Document segment:
== == ==
Nadine Milroy-Sloan was interviewed by detectives at Barkingside police station, east London, after Scotland Yard said the investigation into her allegations would continue despite reports that mobile phone records had given Mrs Hamilton a cast-iron alibi.

Ms Milroy-Sloan, who claims the Hamiltons sexually assaulted her while she was raped by another man, was taken in and out of the station secretly to avoid the media.

The 27-year-old trainee college lecturer from Grimsby has given up the right to anonymity granted to alleged rape victims, saying she wanted to prove she had nothing to hide. The Hamiltons had claimed she was hiding behind anonymity while they had to defend themselves against her allegations in the public gaze.

Yesterday Mr Hamilton, a former Tory trade minister and MP for Tatton in Cheshire, said he and his wife were "wholly vindicated" after police traced a mobile telephone call that showed that at 5.44pm on 5 May, the day of the alleged assault, Mrs Hamilton's phone was 13 miles from the flat in Ilford, Essex where Ms Milroy-Sloan says it took place. Mr Hamilton said it was made by his wife to her mother as they drove from their flat in Battersea to Claridge's hotel in Mayfair.

The couple say shop till receipts put them in Chelsea at 3.24pm, and they have eight witnesses to say they were in Claridge's by 6.30pm. Together with the mobile phone call, the Hamiltons say the evidence shows they could not have been at the flat at 5pm, when Ms Milroy-Sloan says the assault happened.

Mr Hamilton said there was no reason for the police to continue the investigation or to hold any of their property, including their computers, any longer. However, speaking before Ms Milroy-Sloan was interviewed, a Scotland Yard spokesman said: "The investigation goes on and inquiries continue."
== == ==
Data section:
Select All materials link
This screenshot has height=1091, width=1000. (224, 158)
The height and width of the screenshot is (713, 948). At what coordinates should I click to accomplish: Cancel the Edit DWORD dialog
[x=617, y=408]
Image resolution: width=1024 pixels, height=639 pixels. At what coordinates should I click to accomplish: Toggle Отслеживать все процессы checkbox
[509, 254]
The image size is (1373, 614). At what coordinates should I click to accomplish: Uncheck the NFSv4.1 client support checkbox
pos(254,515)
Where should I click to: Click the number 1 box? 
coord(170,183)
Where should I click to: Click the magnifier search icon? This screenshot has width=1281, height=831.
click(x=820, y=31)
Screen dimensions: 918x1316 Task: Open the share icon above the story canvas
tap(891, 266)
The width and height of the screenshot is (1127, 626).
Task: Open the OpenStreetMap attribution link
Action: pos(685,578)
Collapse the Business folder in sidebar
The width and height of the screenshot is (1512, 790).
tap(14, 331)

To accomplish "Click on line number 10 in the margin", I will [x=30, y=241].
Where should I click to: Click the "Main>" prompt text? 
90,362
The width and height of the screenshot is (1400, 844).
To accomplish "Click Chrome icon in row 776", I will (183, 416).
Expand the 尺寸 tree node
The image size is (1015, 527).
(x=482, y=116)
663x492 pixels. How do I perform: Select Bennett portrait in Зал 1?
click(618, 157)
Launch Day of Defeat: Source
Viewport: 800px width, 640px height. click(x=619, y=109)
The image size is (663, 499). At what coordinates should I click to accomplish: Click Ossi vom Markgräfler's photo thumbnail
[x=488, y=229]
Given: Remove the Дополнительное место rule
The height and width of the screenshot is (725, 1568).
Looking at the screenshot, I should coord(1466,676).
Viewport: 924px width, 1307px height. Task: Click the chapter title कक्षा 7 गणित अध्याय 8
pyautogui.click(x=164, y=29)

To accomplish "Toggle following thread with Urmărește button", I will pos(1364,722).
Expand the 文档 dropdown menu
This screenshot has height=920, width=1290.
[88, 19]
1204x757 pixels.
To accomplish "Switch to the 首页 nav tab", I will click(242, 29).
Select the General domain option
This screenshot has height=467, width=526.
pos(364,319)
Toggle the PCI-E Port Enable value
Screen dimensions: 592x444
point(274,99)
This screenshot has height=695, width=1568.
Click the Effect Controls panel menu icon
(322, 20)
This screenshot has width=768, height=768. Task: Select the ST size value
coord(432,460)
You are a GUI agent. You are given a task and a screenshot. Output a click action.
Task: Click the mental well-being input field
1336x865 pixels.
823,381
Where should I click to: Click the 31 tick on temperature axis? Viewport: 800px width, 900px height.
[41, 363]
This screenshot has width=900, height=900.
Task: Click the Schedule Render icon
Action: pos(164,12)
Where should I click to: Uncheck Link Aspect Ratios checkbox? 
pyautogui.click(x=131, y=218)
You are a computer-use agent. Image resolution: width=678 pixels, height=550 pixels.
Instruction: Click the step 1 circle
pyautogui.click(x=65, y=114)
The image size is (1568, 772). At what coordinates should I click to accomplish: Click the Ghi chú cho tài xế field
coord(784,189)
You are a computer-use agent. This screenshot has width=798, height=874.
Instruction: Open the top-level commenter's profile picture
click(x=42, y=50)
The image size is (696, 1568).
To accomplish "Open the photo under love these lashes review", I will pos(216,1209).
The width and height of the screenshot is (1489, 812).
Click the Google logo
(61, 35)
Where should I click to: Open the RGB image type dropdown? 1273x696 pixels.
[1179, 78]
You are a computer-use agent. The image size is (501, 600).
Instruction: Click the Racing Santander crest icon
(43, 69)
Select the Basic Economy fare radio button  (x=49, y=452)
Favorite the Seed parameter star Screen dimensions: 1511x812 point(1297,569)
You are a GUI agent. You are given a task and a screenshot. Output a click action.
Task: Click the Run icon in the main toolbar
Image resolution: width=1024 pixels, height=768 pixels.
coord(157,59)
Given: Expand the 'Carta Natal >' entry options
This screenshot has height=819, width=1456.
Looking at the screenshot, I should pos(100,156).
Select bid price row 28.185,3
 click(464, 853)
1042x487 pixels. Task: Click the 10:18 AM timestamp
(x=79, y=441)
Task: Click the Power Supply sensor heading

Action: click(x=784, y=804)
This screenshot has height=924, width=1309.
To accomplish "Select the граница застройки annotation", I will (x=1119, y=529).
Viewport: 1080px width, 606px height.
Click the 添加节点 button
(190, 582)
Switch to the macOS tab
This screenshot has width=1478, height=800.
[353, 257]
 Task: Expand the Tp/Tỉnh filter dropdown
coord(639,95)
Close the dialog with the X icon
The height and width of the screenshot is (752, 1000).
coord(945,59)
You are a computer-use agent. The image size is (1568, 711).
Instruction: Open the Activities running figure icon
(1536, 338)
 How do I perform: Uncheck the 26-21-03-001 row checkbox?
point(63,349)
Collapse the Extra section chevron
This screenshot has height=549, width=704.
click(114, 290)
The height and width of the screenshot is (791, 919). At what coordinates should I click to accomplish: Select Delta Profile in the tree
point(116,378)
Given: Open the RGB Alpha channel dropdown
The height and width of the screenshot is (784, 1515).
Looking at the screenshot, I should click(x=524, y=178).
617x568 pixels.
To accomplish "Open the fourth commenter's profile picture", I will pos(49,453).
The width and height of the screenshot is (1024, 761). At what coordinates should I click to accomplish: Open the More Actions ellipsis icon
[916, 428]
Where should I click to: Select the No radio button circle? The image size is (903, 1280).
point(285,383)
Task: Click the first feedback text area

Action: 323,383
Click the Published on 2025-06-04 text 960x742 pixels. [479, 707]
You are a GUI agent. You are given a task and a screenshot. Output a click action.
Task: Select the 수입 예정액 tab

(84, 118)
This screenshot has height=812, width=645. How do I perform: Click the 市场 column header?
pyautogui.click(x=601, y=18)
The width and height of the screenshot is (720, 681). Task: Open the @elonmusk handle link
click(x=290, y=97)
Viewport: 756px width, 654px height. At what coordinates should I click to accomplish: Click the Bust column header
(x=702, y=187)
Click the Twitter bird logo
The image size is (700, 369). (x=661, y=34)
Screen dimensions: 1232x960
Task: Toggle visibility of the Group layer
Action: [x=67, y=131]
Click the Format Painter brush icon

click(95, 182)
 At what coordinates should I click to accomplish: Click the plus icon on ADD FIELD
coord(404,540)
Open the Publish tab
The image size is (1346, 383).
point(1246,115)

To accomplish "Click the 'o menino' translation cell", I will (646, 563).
== == ==
What this exercise asks:
**1)** From the news report above, set down everything from "The 27-year-old trainee" down to "hotel in Mayfair.".
**2)** Answer these questions from the news report above.
(a) At which police station was Ms Milroy-Sloan interviewed?
(b) At what time on 5 May was the traced call made from Mrs Hamilton's phone?
(c) How many witnesses do the Hamiltons say can place them in Claridge's by 6.30pm?

The replies:
**1)**
The 27-year-old trainee college lecturer from Grimsby has given up the right to anonymity granted to alleged rape victims, saying she wanted to prove she had nothing to hide. The Hamiltons had claimed she was hiding behind anonymity while they had to defend themselves against her allegations in the public gaze.

Yesterday Mr Hamilton, a former Tory trade minister and MP for Tatton in Cheshire, said he and his wife were "wholly vindicated" after police traced a mobile telephone call that showed that at 5.44pm on 5 May, the day of the alleged assault, Mrs Hamilton's phone was 13 miles from the flat in Ilford, Essex where Ms Milroy-Sloan says it took place. Mr Hamilton said it was made by his wife to her mother as they drove from their flat in Battersea to Claridge's hotel in Mayfair.

**2)**
(a) Barkingside police station, east London
(b) 5.44pm
(c) Eight